Under an agreement finalised on Tuesday between Visa International and the Internet portal, Visa will become the default payment option for international versions of Yahoo! Shopping, Yahoo! Travel and Yahoo! Wallet. Yahoo! will also offer Visa when it has promotions that include credit cards or debit cards.

The international deal is similar to one made last year between Yahoo! and Visa USA. The new agreement will link Yahoo! and Visa in Asia, Canada, Latin America, Central Europe, the Middle East and Africa.

As part of the agreement, Visa will develop and execute cobranded marketing campaigns for Yahoo!, including TV ads and newspaper ads, outdoor posters and airport signs. Visa International will also feature special deals available only on Yahoo! at the promotions portion of its site and in Visa's "World's Best Offers Program" catalogue.

The deal promotes a trend that Yahoo! marketing executives are calling "u-commerce," or universal commerce -- products and services that consumers worldwide can purchase at any time and from any electronic device such as a laptop, cell phone or handheld computer.

"By further expanding our global relationships, Yahoo! continues to build the Internet's leading consumer and business services company by delivering programs, content and services that meet the needs of our broad audience," said Jasmine Kim, vice president of international marketing at Yahoo!.

It is unclear whether the deal will give Yahoo! an immediate e-commerce boost.

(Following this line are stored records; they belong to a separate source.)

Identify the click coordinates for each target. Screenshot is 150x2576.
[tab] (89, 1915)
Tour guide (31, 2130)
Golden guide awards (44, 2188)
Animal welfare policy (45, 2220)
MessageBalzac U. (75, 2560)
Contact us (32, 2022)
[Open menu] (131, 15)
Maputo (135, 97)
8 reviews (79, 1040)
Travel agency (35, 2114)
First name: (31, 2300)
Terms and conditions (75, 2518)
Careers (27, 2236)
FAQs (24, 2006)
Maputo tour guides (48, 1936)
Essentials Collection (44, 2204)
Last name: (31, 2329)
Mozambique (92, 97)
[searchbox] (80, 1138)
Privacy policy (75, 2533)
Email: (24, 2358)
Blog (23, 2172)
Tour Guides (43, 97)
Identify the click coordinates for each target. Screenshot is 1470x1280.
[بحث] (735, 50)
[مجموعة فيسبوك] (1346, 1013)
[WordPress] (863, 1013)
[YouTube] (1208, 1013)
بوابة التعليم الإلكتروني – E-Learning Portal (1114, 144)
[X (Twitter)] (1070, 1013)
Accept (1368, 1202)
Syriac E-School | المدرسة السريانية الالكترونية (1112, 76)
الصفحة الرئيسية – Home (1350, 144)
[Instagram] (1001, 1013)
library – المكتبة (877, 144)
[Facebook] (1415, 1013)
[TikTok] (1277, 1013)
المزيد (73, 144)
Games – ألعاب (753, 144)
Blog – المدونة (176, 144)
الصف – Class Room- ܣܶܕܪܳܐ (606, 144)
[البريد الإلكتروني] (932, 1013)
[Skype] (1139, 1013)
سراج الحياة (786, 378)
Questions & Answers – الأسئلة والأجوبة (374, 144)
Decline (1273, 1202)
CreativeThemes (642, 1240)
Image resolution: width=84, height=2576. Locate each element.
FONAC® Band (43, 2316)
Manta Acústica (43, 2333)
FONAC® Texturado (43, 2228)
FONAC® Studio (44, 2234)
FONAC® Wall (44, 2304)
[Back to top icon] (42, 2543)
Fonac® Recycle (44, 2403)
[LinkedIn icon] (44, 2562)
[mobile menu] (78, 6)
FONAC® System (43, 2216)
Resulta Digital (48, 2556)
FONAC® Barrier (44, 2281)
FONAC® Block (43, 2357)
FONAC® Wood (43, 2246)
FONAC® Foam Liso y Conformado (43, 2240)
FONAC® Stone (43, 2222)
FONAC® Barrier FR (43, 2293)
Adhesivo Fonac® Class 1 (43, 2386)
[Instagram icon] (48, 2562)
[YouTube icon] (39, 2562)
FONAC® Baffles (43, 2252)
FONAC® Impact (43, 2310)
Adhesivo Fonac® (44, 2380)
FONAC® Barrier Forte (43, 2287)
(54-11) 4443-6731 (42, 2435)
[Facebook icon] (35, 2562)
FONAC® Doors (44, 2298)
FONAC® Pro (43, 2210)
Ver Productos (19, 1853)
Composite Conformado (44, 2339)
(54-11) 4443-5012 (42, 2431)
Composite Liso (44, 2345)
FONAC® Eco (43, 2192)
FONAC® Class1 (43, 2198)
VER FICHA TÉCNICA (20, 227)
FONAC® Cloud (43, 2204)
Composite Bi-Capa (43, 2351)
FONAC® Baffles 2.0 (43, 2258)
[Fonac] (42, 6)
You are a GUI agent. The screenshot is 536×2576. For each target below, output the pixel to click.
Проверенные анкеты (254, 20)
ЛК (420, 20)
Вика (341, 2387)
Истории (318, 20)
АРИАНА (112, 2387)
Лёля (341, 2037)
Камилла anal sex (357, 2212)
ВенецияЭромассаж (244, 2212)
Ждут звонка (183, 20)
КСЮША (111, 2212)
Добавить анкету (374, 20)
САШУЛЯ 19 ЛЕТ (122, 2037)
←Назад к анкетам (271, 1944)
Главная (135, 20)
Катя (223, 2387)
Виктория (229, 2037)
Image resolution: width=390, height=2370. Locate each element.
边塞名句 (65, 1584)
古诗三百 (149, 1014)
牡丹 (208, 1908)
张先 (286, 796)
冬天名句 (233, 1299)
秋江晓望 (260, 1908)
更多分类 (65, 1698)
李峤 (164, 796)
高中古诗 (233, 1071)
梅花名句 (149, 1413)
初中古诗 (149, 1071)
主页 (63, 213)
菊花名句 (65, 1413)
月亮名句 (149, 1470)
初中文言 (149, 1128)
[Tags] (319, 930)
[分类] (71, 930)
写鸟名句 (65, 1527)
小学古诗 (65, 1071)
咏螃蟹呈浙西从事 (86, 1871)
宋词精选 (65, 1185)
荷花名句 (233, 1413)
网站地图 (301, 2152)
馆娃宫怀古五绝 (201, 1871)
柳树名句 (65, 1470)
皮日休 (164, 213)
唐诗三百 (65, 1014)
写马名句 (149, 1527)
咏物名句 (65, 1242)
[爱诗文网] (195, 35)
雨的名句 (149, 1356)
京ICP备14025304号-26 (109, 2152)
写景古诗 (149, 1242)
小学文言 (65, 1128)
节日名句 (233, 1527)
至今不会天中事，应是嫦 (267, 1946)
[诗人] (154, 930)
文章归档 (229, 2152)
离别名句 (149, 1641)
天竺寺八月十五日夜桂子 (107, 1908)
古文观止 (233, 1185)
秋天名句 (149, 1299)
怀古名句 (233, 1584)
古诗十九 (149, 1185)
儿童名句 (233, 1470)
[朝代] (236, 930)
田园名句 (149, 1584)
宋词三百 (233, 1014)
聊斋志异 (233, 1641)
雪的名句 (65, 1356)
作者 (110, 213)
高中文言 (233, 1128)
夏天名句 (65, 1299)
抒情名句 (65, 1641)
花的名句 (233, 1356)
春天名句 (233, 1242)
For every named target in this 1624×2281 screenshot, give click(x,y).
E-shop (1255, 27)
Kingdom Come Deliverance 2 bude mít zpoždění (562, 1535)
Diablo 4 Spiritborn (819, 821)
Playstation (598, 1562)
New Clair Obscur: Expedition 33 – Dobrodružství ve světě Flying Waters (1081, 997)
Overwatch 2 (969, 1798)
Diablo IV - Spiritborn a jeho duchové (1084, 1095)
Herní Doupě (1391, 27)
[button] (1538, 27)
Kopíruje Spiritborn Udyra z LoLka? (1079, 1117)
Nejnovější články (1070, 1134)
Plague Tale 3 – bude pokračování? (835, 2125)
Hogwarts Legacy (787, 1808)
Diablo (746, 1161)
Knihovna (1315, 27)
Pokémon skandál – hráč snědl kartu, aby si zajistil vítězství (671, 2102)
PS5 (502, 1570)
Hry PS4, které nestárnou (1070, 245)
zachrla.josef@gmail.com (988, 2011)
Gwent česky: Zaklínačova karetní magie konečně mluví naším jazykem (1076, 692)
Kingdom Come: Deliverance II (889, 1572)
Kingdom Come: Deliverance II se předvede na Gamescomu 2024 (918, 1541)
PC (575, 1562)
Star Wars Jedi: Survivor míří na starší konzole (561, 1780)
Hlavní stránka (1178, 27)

Although Visa cards generate more than £1.25tn in annual volume and are accepted at more than 22 million locations around the world, e-commerce experts say many international Web users are loathe to purchase goods online, largely because credit cards have not penetrated their cultures as they have in the US.

"They don't use credit cards like we do in the United States," said Steve Adams, chief executive of Uniscape, a software maker that has helped 140 companies build and operate Web sites for foreign customers.